## begin INPUT ROWS

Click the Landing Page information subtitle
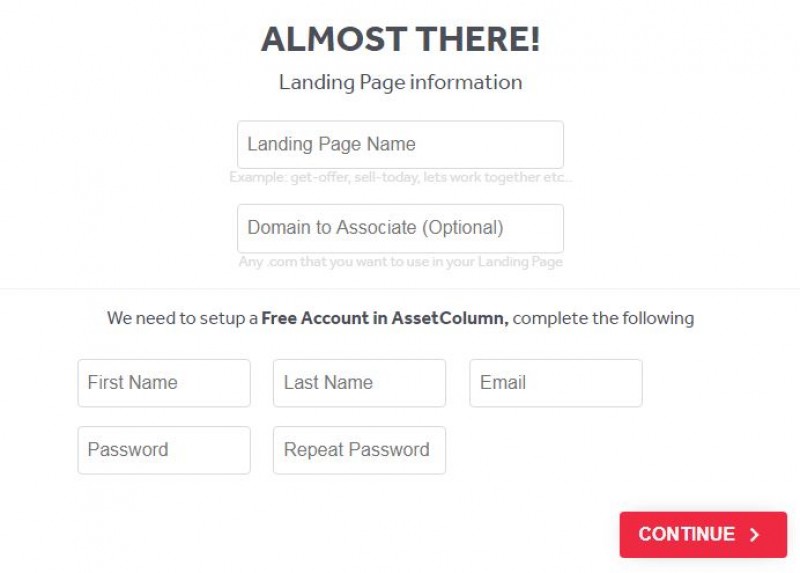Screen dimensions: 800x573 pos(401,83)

## end INPUT ROWS
## begin INPUT ROWS

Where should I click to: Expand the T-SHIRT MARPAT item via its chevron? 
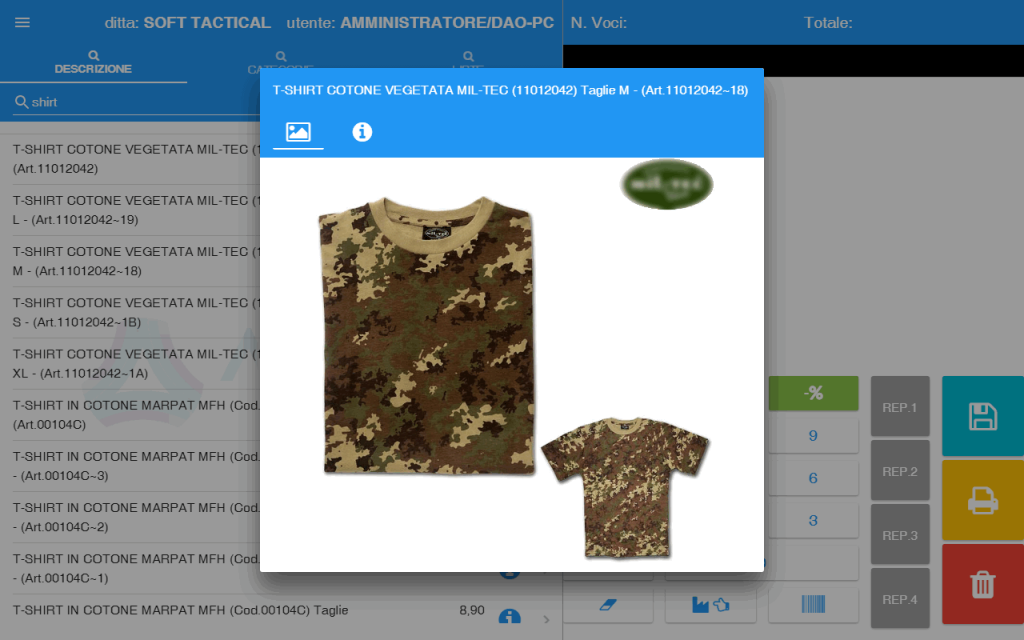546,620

## end INPUT ROWS
## begin INPUT ROWS

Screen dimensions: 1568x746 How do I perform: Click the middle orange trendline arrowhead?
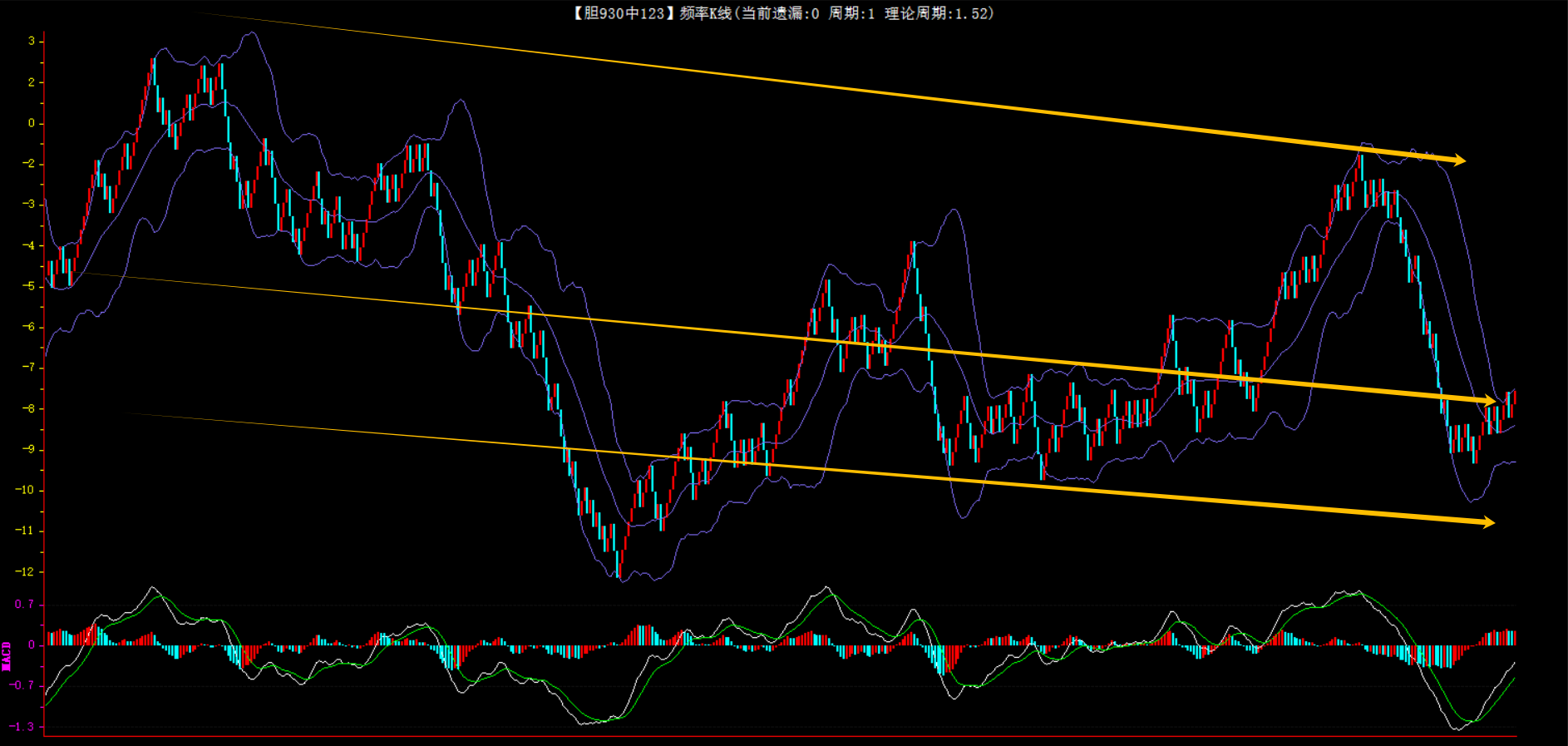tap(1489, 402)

## end INPUT ROWS

Can you rewrite the data starting at the line that contains "Screen dimensions: 1568x746" and ending at the line that contains "tap(1489, 402)" as a JSON list of strings, one per line, with blank lines omitted and the pictures left out?

[
  "Screen dimensions: 1568x746 How do I perform: Click the middle orange trendline arrowhead?",
  "tap(1489, 402)"
]